Gli anni che vanno dal 1985 al 1991 sono sicuramente le pagine più interessanti dal punto di vista politico. La perestrojka (ristrutturazione) e la glasnost (trasparenza) intraprese dal nuovo presidente per rivitalizzare e democratizzare la società sovietica portano alla dissoluzione della stessa in pochissimi anni. Quando si aprono le gabbie degli animali non escono solo agnelli, ma anche lupi e iene. Il percorso di Gorbacëv per liberale la società russa dai vari lacci soffocanti del passato è strumentalizzato da personaggi come Boris El’cin, legato a doppio filo con gli Usa e la CIA, e da radicali di tutte le risme. Ciò che sarebbe dovuto evolversi nel giro di 20-30 anni, viene fatto dagli ultra liberali in 2-3 anni, con tutte le conseguenze e i disastri provocati dal punto di vista sociale ed economico. Un Paese intero svenduto agli americani e al F.M.I. (fondo mondiale internazionale). Gorbacëv cerca in tutti i modi di salvare l’unità dell’Unione Sovietica messa in pericolo da El’cin e dal suo partito, Russia democratica; e per questo viene indetto anche un referendum nel marzo del 1991, in cui vincono i no alla dissoluzione, ma ciò nonostante il 25 dicembre 1991 Gorbacëv, ormai impossibilitato a fare alcunché, rassegna le dimissioni come Presidente dell’URSS, dichiarando di fatto il dissolvimento dell’unità nazionale.
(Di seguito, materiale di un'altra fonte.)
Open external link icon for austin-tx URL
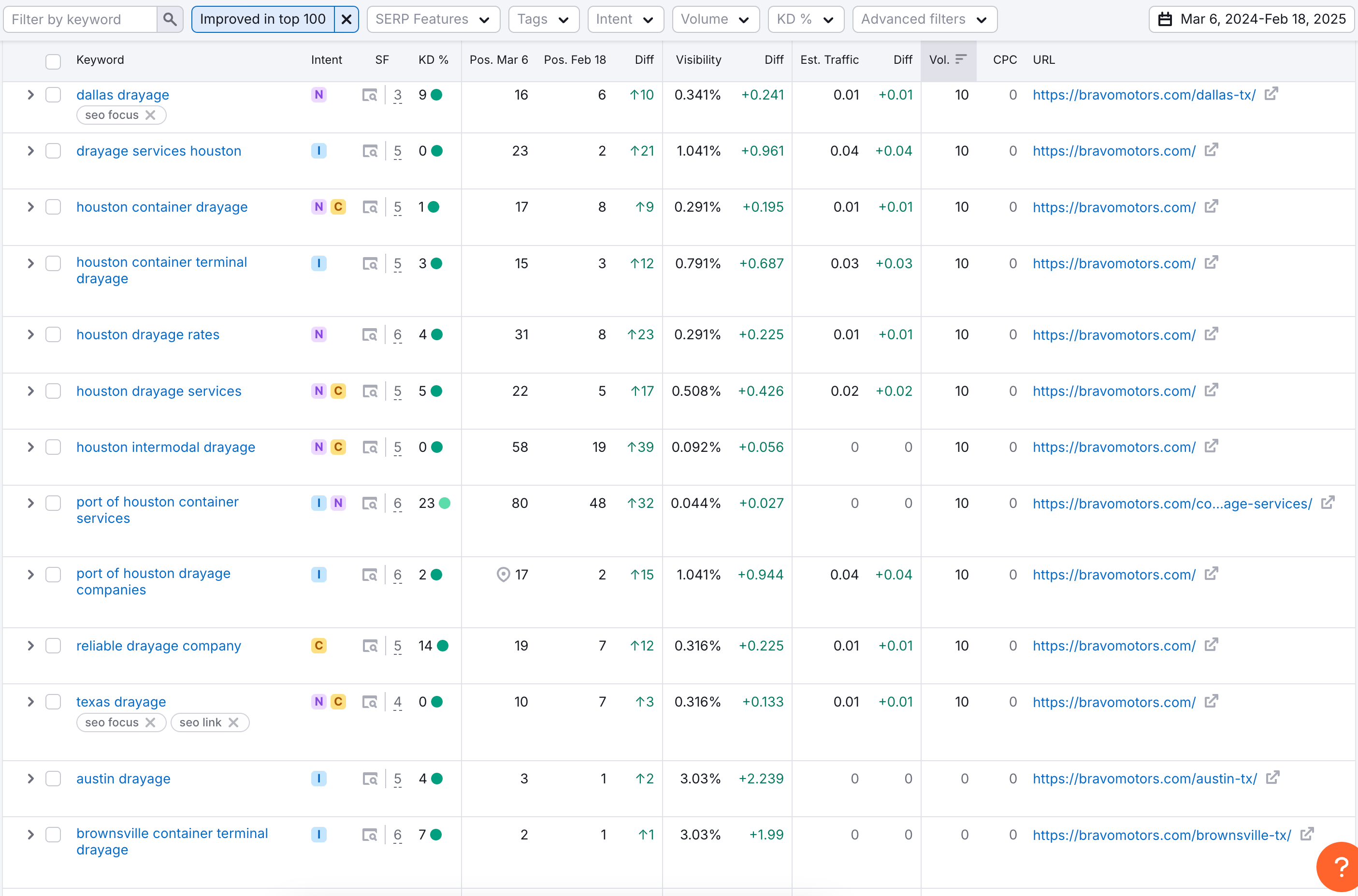 pos(1272,778)
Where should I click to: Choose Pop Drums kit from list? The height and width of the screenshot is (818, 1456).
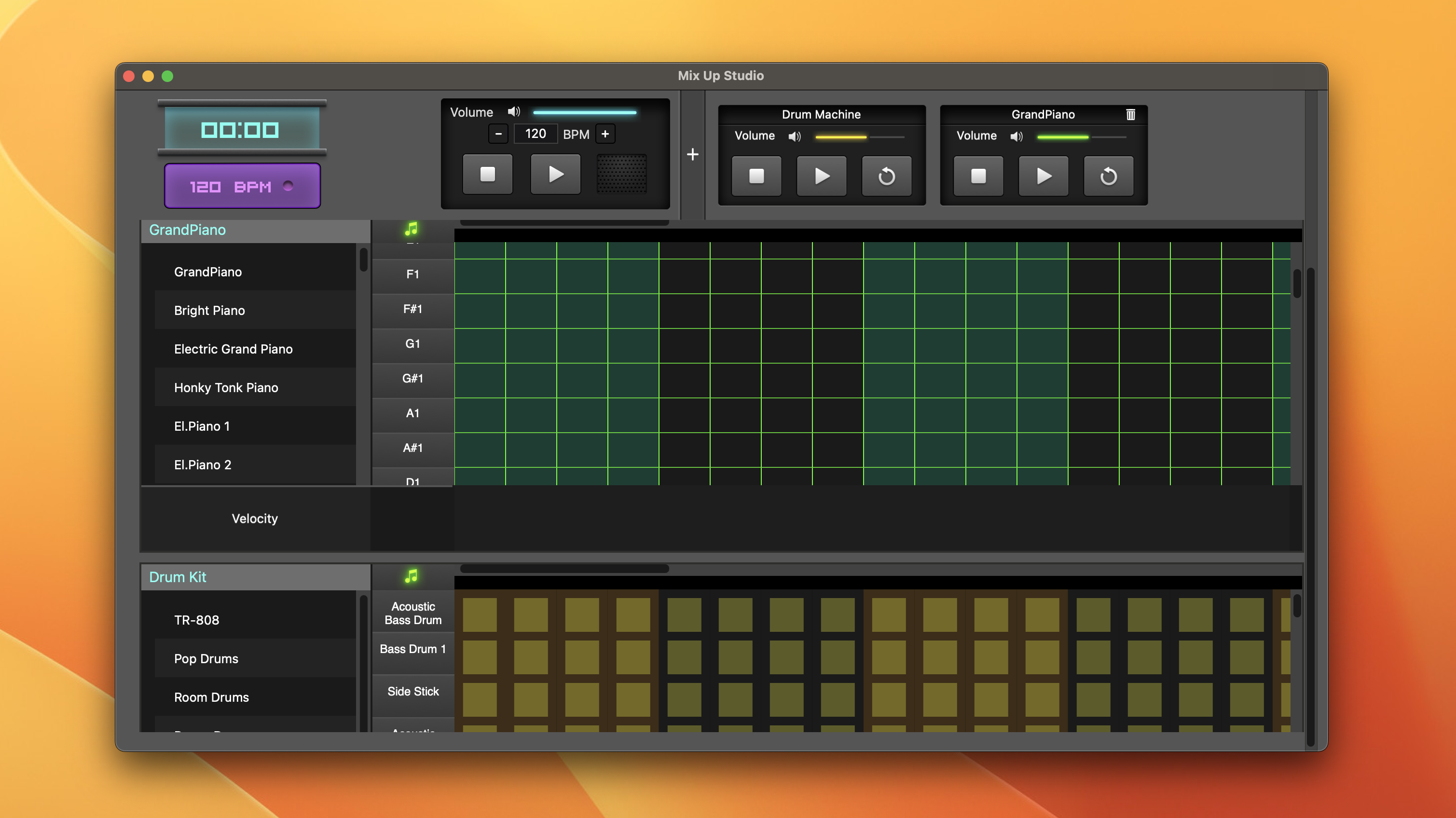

L’URSS non esiste più. Un mondo è finito, un’epoca si è conclusa. El’cin (già eletto presidente della Russia nel 1990) e i suoi accoliti esultano dopo che per anni hanno fatto propaganda contro l’unità e contro gli altri Stati parassiti facenti parte dell’Unione Sovietica che, a parer loro, hanno succhiato il sangue al popolo russo. La propaganda demagogica e nazionalista infetta la maggior parte degli animi dei popoli slavi, baltici, turchi e caucasici. Michail Gorbacëv è ostracizzato e considerato il fautore di tutti i mali possibili. Sicuramente un errore grave lo ha fatto ed è stato quello di appoggiare e promuovere la carriera politica del comunista massimalista Boris El’cin.

Gorbacëv, Michail, Ogni cosa a suo tempo, Venezia, Marsilio, 2013.